## start Document

Premier's initial investigation indicates that the Bank's former
president had engaged in conduct which subverted the Bank's internal controls
and credit administration policies, conduct which appears to have been designed
to avoid detection by management and those entities employed by Premier to
perform independent reviews of its subsidiaries' accounting records, internal
controls, and credit risk. While the investigation is still on-going, management
at Premier has implemented a number of actions since the Bank president's
resignation including the appointment of one of Premier's senior executives as
interim chief executive officer of the Bank; the development of a plan in
conjunction with the FDIC to inject capital at the Bank as needed to continue to
maintain the Bank's "Well Capitalized" designation; daily meetings of a loan
committee, chaired by the interim chief executive officer, to review all new
loan applications and renewals; the hiring of a senior collection officer with
20+ years of collection experience; and developing collection plans for the
loans that were charged-off as well as other loans within the loan portfolio.

Excluding the transactions related to the Bank investigation, Premier
would have realized a net profit for the six months ended June 30, 2003 of
approximately $811,000, or 16 cents per share. For the quarter ending June 30,
2003, Premier recorded a net loss of $7,896,000, or $1.51 per share. Excluding
the transactions related to the Bank investigation, Premier would have realized
a net profit for the quarter ended June 30, 2003 of approximately $458,000, or 9
cents per share.


For the For the
Quarter Six Months
Ended Ended
June 30 June 30
Dollars in thousands 2003 2003
--------- ---------
Net Income before Bank investigation transactions 458 811
Impact on net income of transactions related to
Bank investigation
Interest income reversal (303) (303)
Additional provision for loan losses (12,100) (12,100)
Additional non-interest expenses (255) (255)
Income tax benefit 4,304 4,304
--------- ---------
Reported Net Loss (7,896) (7,543)
========= =========


The year-to-date 2002 loss is largely due to $4.2 million of provisions
for loan losses and $993,000 of OREO writedowns, sales and expenses. For the
quarter ending June 30, 2002, Premier recorded a net loss of $1,380,000, or 26
cents per share.

## end Document
## start Source material

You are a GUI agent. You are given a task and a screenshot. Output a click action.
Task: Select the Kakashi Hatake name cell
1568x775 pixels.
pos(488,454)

## end Source material

- [Exercise set]:
[1] In the excerpt on Premier's 2003 results, how much collection experience does the newly hired senior collection officer have?
[2] Pick up the excerpt on Premier's 2003 results after its last sentence and carry it forward.

- [Results]:
[1] More than 20 years (20+ years).

[2]
The total provision for loan losses was $13.4 million for the second
quarter of 2003 (largely due to the $12.1 million provision in June resulting
from the Bank investigation) compared to $3.2 million for the second quarter of
2002. This addition brings the year-to-date provision to $14.8 million compared
to $4.2 million for the same year-to-date period in 2002. While management has
not yet exhausted all efforts and means available to collect the identified
problem loans, the additional provisions were made in accordance with Premier's
policies regarding the adequacy of the allowance for loan losses which are in
accordance with accounting principles generally accepted in the United States of
America. Any collections on these loans would be presented in future financial
statements as recoveries of the amounts charged against the allowance. The
allowance for loan losses at June 30, 2003 was 4.36% of total loans as compared
to 2.61% at December 31, 2002. The increase in the percentage of allowance for
loan losses to total loans is largely due to the large provision for loan losses
required versus the level of net charge-offs actually taken during the first six
months of 2003 plus the effect of the decline in total loans outstanding.

Net interest income for the six months ending June 30, 2003 totaled
$11.48 million, a 5.3% decrease from the $12.12 million of net interest income
earned in the first six months of 2002. The decrease was largely due to interest
income reversals at the Bank coupled with an overall decline in loans
outstanding across the remainder of Premier and lower yields on investments.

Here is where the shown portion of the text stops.